Resume the passage on British writer Brian Clemens, picking up after its final sentence.

▶ _Excerpted text_
*****

Brian Clemens is one of those many prolific British writers who toiled in radio, TV, and / or movies from the 1950s well into the present, but whose aesthetic roots hark back to the pulp magazines of the 1920s and 1930s. Seasoned professionals, they liked tight narratives, solid dialogue, and cunning twists. Others in his vast and varied fraternity include, at one end of the scale or the other, Dennis Potter, who wrote many original TV dramas including The Singing Detective, and Nigel Kneale, whose career ranges from The Quatermass Experiment (which inspired Hooper’s Lifeforce), to Halloween III: Season of the Witch (recently mimicked in Stay Alive). Clemens worked in movies and television simultaneously, penning such films as Hammer’s Dr. Jekyll and Sister Hyde, as well as See No Evil, Kronos and The Watcher in the Woods. For TV he was involved with Danger Man, and later The Professionals. But for spy fans, humor buffs, and fetishists alike, his crowning achievement is The Avengers, that show that agitated the febrile minds of adolescents through the 1960s.

*****

▶ _Recorded information_
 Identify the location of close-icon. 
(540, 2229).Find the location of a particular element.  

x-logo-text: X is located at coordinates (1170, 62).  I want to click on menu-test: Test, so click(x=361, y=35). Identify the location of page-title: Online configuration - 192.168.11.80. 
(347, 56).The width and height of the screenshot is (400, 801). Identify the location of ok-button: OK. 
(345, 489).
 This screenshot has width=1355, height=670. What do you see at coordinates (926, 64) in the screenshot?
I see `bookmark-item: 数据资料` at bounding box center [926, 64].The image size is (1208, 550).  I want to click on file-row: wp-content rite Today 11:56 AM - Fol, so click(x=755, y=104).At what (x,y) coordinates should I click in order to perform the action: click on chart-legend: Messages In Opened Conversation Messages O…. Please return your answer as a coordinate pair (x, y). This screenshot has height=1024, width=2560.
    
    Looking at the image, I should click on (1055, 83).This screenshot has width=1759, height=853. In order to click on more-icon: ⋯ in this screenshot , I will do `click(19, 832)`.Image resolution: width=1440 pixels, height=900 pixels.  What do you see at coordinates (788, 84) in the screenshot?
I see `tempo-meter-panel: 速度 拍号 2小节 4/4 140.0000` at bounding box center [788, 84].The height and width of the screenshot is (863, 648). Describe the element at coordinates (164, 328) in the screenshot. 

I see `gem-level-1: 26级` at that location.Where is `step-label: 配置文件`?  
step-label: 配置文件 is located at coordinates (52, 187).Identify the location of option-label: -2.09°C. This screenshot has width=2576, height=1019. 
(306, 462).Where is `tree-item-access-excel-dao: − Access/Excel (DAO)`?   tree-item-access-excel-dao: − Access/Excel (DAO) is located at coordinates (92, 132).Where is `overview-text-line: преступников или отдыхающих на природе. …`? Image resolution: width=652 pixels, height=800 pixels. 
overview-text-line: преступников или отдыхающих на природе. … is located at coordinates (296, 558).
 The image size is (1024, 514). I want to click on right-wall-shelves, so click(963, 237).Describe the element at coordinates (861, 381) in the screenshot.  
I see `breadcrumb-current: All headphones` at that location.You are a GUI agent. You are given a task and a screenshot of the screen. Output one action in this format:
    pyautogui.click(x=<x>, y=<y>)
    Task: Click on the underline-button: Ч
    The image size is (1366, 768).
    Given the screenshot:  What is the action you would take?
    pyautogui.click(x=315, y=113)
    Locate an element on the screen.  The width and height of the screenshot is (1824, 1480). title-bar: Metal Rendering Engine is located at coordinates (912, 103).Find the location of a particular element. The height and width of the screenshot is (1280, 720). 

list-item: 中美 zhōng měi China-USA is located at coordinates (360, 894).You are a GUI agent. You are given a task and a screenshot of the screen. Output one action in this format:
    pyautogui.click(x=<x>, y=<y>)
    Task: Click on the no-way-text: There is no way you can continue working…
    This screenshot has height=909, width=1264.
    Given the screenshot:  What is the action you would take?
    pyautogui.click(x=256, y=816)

*****

▶ _Answer to the exercise_
Thriller title

Clemens is also the brains behind the series Thriller. Not to be confused with the NBC series with host Boris Karloff that aired from 1960 to 1962, Clemens’s Thriller is nevertheless also an anthology series of horror tales with a twist, but different from Twilight Zone and Alfred Hitchcock Presents in that all of the shows were either written or outlined by one person, Clemens. Made for ATV, it aired from 1973 to 197x and comprised some 42 tales. But what would be a burden for most writers with Clemens seem seemed to be a joyous, easy task. Ideas just seemed to pour out of him. As he says in introduction to one of his tales, “The Color of Blood,” when people ask him how he comes up with his ideas, he tells the story of visiting Europe for a conference and being picked up at the station by a young student. In the car, she asked him the same question, and he turned to her and said, “How do you know I’m Brian Clemens?”One doesn’t know the fate of that young girl, but we do know the fate of the reply: it got him to thinking and resulted in the story “Color of Blood,” in which a bank employee unwittingly picks up a serial killer at the train station. The story has even more twists, but they shan’t be spoiled here.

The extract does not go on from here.